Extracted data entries
__________________________________________________
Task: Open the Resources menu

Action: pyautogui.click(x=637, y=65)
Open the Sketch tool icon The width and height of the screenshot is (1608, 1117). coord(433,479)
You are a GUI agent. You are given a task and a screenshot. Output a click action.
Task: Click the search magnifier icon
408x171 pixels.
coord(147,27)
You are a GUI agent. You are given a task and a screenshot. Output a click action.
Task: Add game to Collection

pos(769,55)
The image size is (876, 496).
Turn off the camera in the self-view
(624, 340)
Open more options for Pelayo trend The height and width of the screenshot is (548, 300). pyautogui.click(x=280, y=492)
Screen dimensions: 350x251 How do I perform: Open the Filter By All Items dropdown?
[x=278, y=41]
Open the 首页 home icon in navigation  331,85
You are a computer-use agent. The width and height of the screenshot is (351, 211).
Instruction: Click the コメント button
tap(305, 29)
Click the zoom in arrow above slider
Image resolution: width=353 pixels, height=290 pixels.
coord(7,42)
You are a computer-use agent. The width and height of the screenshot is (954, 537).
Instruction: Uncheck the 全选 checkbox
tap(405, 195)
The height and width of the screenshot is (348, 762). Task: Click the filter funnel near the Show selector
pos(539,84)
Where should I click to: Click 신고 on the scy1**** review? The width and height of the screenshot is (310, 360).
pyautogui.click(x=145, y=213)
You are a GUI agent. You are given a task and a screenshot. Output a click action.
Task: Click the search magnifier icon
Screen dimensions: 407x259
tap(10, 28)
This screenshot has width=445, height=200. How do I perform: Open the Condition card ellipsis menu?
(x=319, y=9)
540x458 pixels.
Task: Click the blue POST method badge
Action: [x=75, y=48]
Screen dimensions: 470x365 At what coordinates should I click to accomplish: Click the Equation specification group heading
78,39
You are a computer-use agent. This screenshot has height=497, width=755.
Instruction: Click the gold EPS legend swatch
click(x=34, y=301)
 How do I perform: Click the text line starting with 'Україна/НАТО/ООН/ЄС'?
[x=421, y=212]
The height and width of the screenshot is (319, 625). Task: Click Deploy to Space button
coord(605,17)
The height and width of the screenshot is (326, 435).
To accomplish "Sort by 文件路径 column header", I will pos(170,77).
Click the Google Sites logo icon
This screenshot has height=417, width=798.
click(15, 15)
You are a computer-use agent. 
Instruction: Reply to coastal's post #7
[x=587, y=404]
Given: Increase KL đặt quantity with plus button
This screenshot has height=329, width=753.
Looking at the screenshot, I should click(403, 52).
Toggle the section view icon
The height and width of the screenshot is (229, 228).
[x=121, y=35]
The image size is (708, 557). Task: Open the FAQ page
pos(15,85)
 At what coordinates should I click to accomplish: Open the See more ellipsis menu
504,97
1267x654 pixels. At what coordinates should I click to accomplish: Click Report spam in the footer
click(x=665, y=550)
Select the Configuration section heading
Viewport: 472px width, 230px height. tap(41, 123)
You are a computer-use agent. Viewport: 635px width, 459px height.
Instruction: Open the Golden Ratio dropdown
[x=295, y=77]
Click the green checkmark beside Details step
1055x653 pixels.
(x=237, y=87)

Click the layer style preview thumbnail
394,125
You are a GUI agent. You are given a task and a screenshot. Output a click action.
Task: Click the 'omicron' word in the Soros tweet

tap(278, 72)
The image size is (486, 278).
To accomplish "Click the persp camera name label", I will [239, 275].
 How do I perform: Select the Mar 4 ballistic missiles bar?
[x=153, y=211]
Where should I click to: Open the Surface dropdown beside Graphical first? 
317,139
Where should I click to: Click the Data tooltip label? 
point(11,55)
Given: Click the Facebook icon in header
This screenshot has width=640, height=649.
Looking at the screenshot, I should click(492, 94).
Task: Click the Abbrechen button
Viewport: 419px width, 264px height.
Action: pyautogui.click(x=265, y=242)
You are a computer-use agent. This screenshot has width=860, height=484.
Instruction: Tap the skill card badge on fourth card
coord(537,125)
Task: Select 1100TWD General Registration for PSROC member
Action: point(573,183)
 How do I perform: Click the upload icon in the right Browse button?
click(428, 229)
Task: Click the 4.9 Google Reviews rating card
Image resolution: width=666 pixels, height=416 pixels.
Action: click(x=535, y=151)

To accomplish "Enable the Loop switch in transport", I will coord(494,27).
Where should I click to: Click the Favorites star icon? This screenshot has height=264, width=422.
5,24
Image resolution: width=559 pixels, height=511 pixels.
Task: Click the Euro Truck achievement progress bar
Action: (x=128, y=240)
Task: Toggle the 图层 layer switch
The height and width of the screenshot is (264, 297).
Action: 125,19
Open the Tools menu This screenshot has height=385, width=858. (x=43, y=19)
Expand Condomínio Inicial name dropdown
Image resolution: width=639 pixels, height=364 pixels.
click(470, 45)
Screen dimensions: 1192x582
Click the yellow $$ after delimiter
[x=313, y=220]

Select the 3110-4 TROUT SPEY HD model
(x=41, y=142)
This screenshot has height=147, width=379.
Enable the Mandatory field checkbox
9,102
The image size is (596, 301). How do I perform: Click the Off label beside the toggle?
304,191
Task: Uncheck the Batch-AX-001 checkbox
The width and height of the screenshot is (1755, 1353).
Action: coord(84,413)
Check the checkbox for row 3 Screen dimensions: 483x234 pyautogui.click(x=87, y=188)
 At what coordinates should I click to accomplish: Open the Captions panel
__________________________________________________
WHAT YOU SHOULD DO >>
Rewrite the lines above, substituting "magnifying glass icon" for "search magnifier icon" wherever it occurs. Leave everything else unchanged.

ANSWER TO THIS TASK >>
Task: Open the Resources menu

Action: pyautogui.click(x=637, y=65)
Open the Sketch tool icon The width and height of the screenshot is (1608, 1117). coord(433,479)
You are a GUI agent. You are given a task and a screenshot. Output a click action.
Task: Click the magnifying glass icon
408x171 pixels.
coord(147,27)
You are a GUI agent. You are given a task and a screenshot. Output a click action.
Task: Add game to Collection

pos(769,55)
The image size is (876, 496).
Turn off the camera in the self-view
(624, 340)
Open more options for Pelayo trend The height and width of the screenshot is (548, 300). pyautogui.click(x=280, y=492)
Screen dimensions: 350x251 How do I perform: Open the Filter By All Items dropdown?
[x=278, y=41]
Open the 首页 home icon in navigation  331,85
You are a computer-use agent. The width and height of the screenshot is (351, 211).
Instruction: Click the コメント button
tap(305, 29)
Click the zoom in arrow above slider
Image resolution: width=353 pixels, height=290 pixels.
coord(7,42)
You are a computer-use agent. The width and height of the screenshot is (954, 537).
Instruction: Uncheck the 全选 checkbox
tap(405, 195)
The height and width of the screenshot is (348, 762). Task: Click the filter funnel near the Show selector
pos(539,84)
Where should I click to: Click 신고 on the scy1**** review? The width and height of the screenshot is (310, 360).
pyautogui.click(x=145, y=213)
You are a GUI agent. You are given a task and a screenshot. Output a click action.
Task: Click the magnifying glass icon
Screen dimensions: 407x259
tap(10, 28)
This screenshot has width=445, height=200. How do I perform: Open the Condition card ellipsis menu?
(x=319, y=9)
540x458 pixels.
Task: Click the blue POST method badge
Action: [x=75, y=48]
Screen dimensions: 470x365 At what coordinates should I click to accomplish: Click the Equation specification group heading
78,39
You are a computer-use agent. This screenshot has height=497, width=755.
Instruction: Click the gold EPS legend swatch
click(x=34, y=301)
 How do I perform: Click the text line starting with 'Україна/НАТО/ООН/ЄС'?
[x=421, y=212]
The height and width of the screenshot is (319, 625). Task: Click Deploy to Space button
coord(605,17)
The height and width of the screenshot is (326, 435).
To accomplish "Sort by 文件路径 column header", I will pos(170,77).
Click the Google Sites logo icon
This screenshot has height=417, width=798.
click(15, 15)
You are a computer-use agent. 
Instruction: Reply to coastal's post #7
[x=587, y=404]
Given: Increase KL đặt quantity with plus button
This screenshot has height=329, width=753.
Looking at the screenshot, I should click(403, 52).
Toggle the section view icon
The height and width of the screenshot is (229, 228).
[x=121, y=35]
The image size is (708, 557). Task: Open the FAQ page
pos(15,85)
 At what coordinates should I click to accomplish: Open the See more ellipsis menu
504,97
1267x654 pixels. At what coordinates should I click to accomplish: Click Report spam in the footer
click(x=665, y=550)
Select the Configuration section heading
Viewport: 472px width, 230px height. tap(41, 123)
You are a computer-use agent. Viewport: 635px width, 459px height.
Instruction: Open the Golden Ratio dropdown
[x=295, y=77]
Click the green checkmark beside Details step
1055x653 pixels.
(x=237, y=87)

Click the layer style preview thumbnail
394,125
You are a GUI agent. You are given a task and a screenshot. Output a click action.
Task: Click the 'omicron' word in the Soros tweet

tap(278, 72)
The image size is (486, 278).
To accomplish "Click the persp camera name label", I will [239, 275].
 How do I perform: Select the Mar 4 ballistic missiles bar?
[x=153, y=211]
Where should I click to: Open the Surface dropdown beside Graphical first? 
317,139
Where should I click to: Click the Data tooltip label? 
point(11,55)
Given: Click the Facebook icon in header
This screenshot has width=640, height=649.
Looking at the screenshot, I should click(492, 94).
Task: Click the Abbrechen button
Viewport: 419px width, 264px height.
Action: pyautogui.click(x=265, y=242)
You are a computer-use agent. This screenshot has width=860, height=484.
Instruction: Tap the skill card badge on fourth card
coord(537,125)
Task: Select 1100TWD General Registration for PSROC member
Action: point(573,183)
 How do I perform: Click the upload icon in the right Browse button?
click(428, 229)
Task: Click the 4.9 Google Reviews rating card
Image resolution: width=666 pixels, height=416 pixels.
Action: click(x=535, y=151)

To accomplish "Enable the Loop switch in transport", I will coord(494,27).
Where should I click to: Click the Favorites star icon? This screenshot has height=264, width=422.
5,24
Image resolution: width=559 pixels, height=511 pixels.
Task: Click the Euro Truck achievement progress bar
Action: (x=128, y=240)
Task: Toggle the 图层 layer switch
The height and width of the screenshot is (264, 297).
Action: 125,19
Open the Tools menu This screenshot has height=385, width=858. (x=43, y=19)
Expand Condomínio Inicial name dropdown
Image resolution: width=639 pixels, height=364 pixels.
click(470, 45)
Screen dimensions: 1192x582
Click the yellow $$ after delimiter
[x=313, y=220]

Select the 3110-4 TROUT SPEY HD model
(x=41, y=142)
This screenshot has height=147, width=379.
Enable the Mandatory field checkbox
9,102
The image size is (596, 301). How do I perform: Click the Off label beside the toggle?
304,191
Task: Uncheck the Batch-AX-001 checkbox
The width and height of the screenshot is (1755, 1353).
Action: coord(84,413)
Check the checkbox for row 3 Screen dimensions: 483x234 pyautogui.click(x=87, y=188)
 At what coordinates should I click to accomplish: Open the Captions panel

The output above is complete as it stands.